(Dataset entries)
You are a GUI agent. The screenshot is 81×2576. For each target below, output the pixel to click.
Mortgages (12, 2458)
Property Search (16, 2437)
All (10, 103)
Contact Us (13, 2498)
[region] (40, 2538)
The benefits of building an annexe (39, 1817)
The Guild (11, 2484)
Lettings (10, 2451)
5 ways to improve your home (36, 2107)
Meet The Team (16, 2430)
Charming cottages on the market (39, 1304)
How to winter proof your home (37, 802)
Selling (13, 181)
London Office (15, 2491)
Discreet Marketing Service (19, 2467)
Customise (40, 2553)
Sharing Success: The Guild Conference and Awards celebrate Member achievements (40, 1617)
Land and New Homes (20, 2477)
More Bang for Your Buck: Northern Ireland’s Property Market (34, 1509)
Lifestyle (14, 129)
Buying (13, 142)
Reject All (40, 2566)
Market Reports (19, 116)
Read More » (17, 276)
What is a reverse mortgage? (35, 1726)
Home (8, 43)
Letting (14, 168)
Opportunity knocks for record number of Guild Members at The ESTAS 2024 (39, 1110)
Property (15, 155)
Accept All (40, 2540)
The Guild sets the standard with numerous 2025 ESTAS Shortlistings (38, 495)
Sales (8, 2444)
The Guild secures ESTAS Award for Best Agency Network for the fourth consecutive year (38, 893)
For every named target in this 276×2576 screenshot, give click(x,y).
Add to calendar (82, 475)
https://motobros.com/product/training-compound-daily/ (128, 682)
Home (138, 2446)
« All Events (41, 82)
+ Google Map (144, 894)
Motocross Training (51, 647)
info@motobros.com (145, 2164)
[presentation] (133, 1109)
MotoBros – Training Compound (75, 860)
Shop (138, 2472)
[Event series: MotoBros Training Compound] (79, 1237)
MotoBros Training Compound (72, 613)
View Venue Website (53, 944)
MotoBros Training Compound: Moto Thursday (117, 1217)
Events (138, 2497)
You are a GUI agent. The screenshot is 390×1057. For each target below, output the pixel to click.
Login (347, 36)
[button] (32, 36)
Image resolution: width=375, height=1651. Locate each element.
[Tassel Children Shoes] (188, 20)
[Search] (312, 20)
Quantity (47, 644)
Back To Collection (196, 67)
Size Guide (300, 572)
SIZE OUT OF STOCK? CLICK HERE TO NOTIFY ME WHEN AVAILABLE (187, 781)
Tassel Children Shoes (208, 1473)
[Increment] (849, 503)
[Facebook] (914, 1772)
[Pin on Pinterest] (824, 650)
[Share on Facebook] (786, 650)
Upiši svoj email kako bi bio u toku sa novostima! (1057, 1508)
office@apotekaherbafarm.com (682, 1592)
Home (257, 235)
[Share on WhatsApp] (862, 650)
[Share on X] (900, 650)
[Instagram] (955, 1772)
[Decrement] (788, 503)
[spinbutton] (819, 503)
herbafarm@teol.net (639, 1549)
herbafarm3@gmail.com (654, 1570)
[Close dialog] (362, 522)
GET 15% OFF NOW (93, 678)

What the exercise asks: An exact copy of every line from the one containing "[spinbutton] (819, 503)" through the last line of the entries is required; please add nothing.

Answer box:
[spinbutton] (819, 503)
herbafarm@teol.net (639, 1549)
herbafarm3@gmail.com (654, 1570)
[Close dialog] (362, 522)
GET 15% OFF NOW (93, 678)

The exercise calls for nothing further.